【play-biting】「〜♪」
家主の名を呼ぶ上機嫌な声。それから、でたらめな鼻歌がリビングまで響いてくる。ガラは寛いでいたソファから立ち上がり、やれやれとため息を吐くと玄関へと足を向けた。
壁掛け時計の針は丁度真上、シアトルの夜空を指している。ハイドがこのアパートに足を踏み入れる時、彼は大抵酒に酔った状態でやって来る。玄関まで迎えに行ってやらなければ酔いどれの吸血鬼は上等なジャケットを脱ぎもせずにソファやベッドに転がり込んであっという間に皺を作ってしまう。善良なるこの家の主はそれを見るに耐えかねて、千鳥足の来訪者の上着を都度引っ剥がすのだった。

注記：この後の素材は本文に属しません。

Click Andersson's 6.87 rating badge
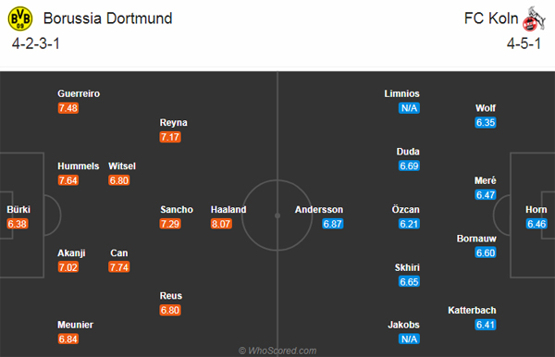Screen dimensions: 555x357 click(x=333, y=224)
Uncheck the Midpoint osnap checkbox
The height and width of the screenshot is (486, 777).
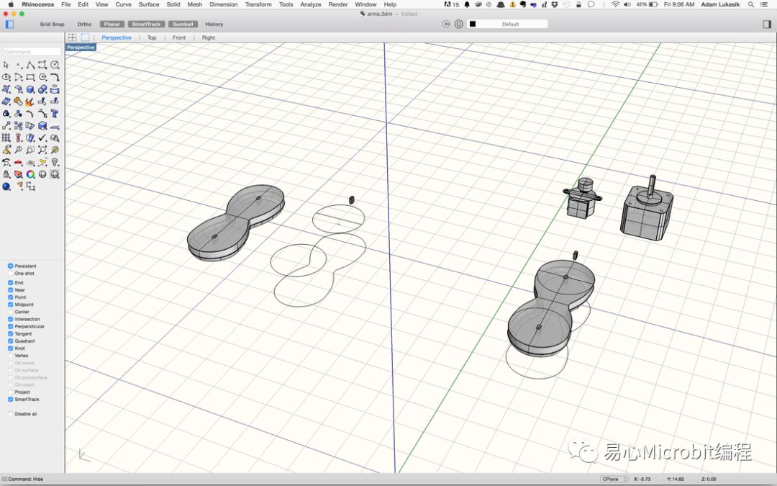(10, 305)
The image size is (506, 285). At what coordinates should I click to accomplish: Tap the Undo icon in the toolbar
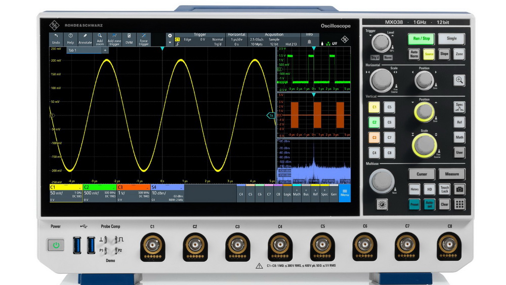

ハンガーを片手に見たこともない構造の衣服と格闘しているガラ。それを置き去りに、ハイドは我が物顔でリビングへと上がり込む。しばらくはファブリックソファに背を委ねていたが狼男が隣に腰掛けるや否や、今度は体重を掛ける先を恰幅の良い肩へと移した。
「なあ、ガラ」
ハイドがガラに向け、手のひらを差し出す。何のことだと困惑する大男を前に吸血鬼は無邪気に笑む。
「Shake.(お手)」
「……お前さん、相当酔ってるな?」
期待の眼差しを一身に受け、ガラは頭を掻いた。アルコールに侵されたハイド氏のじゃれ合いには大人しく付き合っておくのが得策である。適当にあしらうと面倒臭さがじめじめと加速することを彼はこれまでの度重なる経験上知っていた。事実、部屋のスペアキーを渡して以降、こうした状況に陥る度に上手くいなそうとしては失敗し続けて来たのである。
「はいはい、やればいいんだろ……」
言われるがまま手を重ねれば、命令に従ったことに満足したようでハイドは良い子だと大きな仔犬の頭を反対の手でぐしゃぐしゃに撫でた。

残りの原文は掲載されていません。